Kejar target nol emisi karbon, dekarbonisasi atau EBT bukan pilihan

Menteri Energi dan Sumber Daya Mineral (ESDM) Arifin Tasrif bersama Direktur Utama Pertamina, Nicke Widyawati menyaksikan penandatanganan Joint Study Agreement CO2 Injection for Enhanced Oil Recovery (CCUS-EOR) di Lapangan Jatibarang antara Pertamina PEP dan Japan Oil, Gas and Metals National Corporation (Jogmec) di sela Energy Transition Ministerial Meeting (ETMM) di Nusa Dua, Bali, Selasa (30/8). (Foto: Hartatik)

oleh: Hartatik

Nusa Dua, Bali – Pertamina sebagai perusahaan energi memainkan peran penting dalam memimpin transisi industri energi. Namun krisis energi di Eropa sebagai imbas invasi Rusia ke Ukraina membuat Pertamina mengambil langkah realistis menuju transisi energi hijau.

Seakan tidak ingin mengikuti kegagalan negara Eropa yang berambisi total lepas dari energi fosil, Pemerintah Indonesia lebih memilih mempertahankan ketahanan energi. Direktur Utama Pertamina, Nicke Widyawati menegaskan bahwa dekarbonisasi maupun pengembangan energi baru terbarukan (EBT) pada masa transisi energi ini bukanlah suatu pilihan. Apalagi energi yang dihasilkan saat ini masih didominasi energi fosil.

Nicke mengatakan tidak akan memilih di antara dekarbonisasi atau EBT, karena keduanya harus dijalankan. “Tidak bisa hanya satu yang leading. Yang namanya net zero emission artinya penghasil karbon emisinya tetap ada, tidak apa-apa. Tapi ada program menurunkan emisinya,” terang Nicke di sela perhelatan B20 di Hotel Ritz Carlton Nusa Dua, Bali, Rabu (31/8).

Meski begitu, Nicke mengingatkan transisi dari energi fosil ke EBT tidak boleh mengorbankan ketahanan energi atau keamanan energi dan aksesibilitas energi. Apalagi UU Energi mengamanatkan bahwa yang harus diamankan adalah ketahanan energi nasional sesuai dengan kebutuhan, bisa diakses oleh semua masyarakat dan harganya terjangkau.

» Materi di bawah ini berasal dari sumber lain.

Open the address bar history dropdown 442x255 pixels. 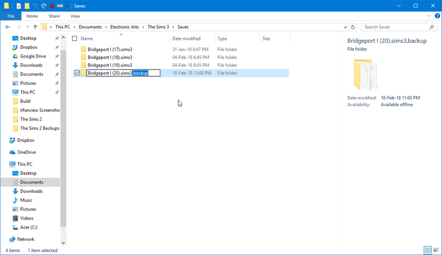tap(345, 27)
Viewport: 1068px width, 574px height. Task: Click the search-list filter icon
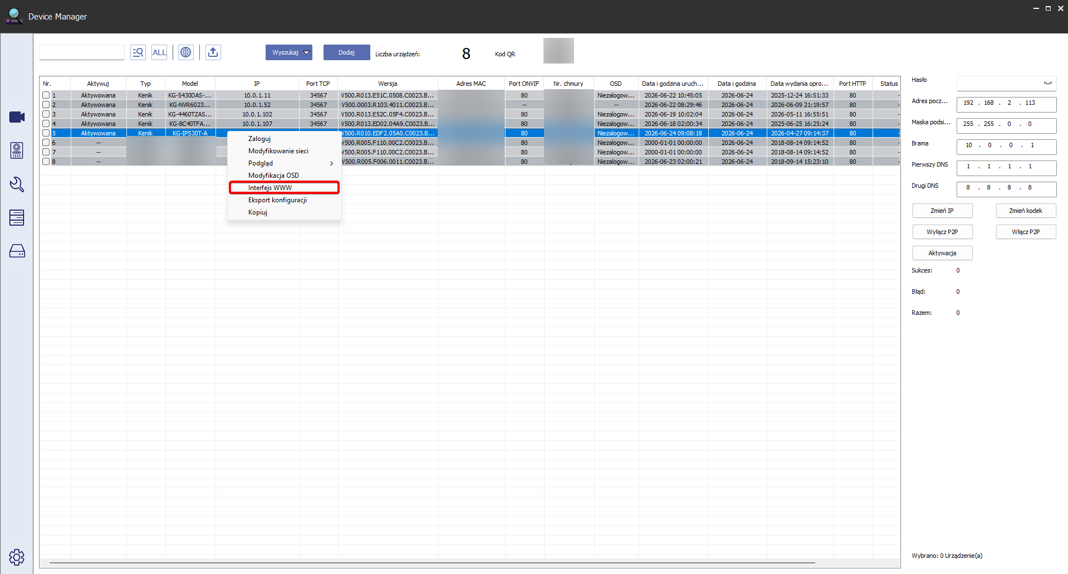(138, 52)
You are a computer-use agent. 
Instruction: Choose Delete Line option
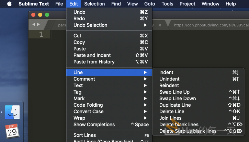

Untuk itu, komitmen memulai transisi energi ini harus masuk dalam kerangka kebijakan. Tidak hanya regulator yang memegang peran, tapi dunia usaha juga perlu didorong. “Di forum B20 ini ada 140 member task force yang membahas bagaimana kita melakukan transisi energi tanpa mengganggu ketahanan energi,” imbuhnya.

Nicke menyadari bahwa produk EBT yang dihasilkan Pertamina masih di bawah 3 persen dari target bauran EBT 29 persen pada 2025 dan 31 persen pada 2050. Namun capaian tersebut akan ditingkatkan menjadi 17 persen pada 2030.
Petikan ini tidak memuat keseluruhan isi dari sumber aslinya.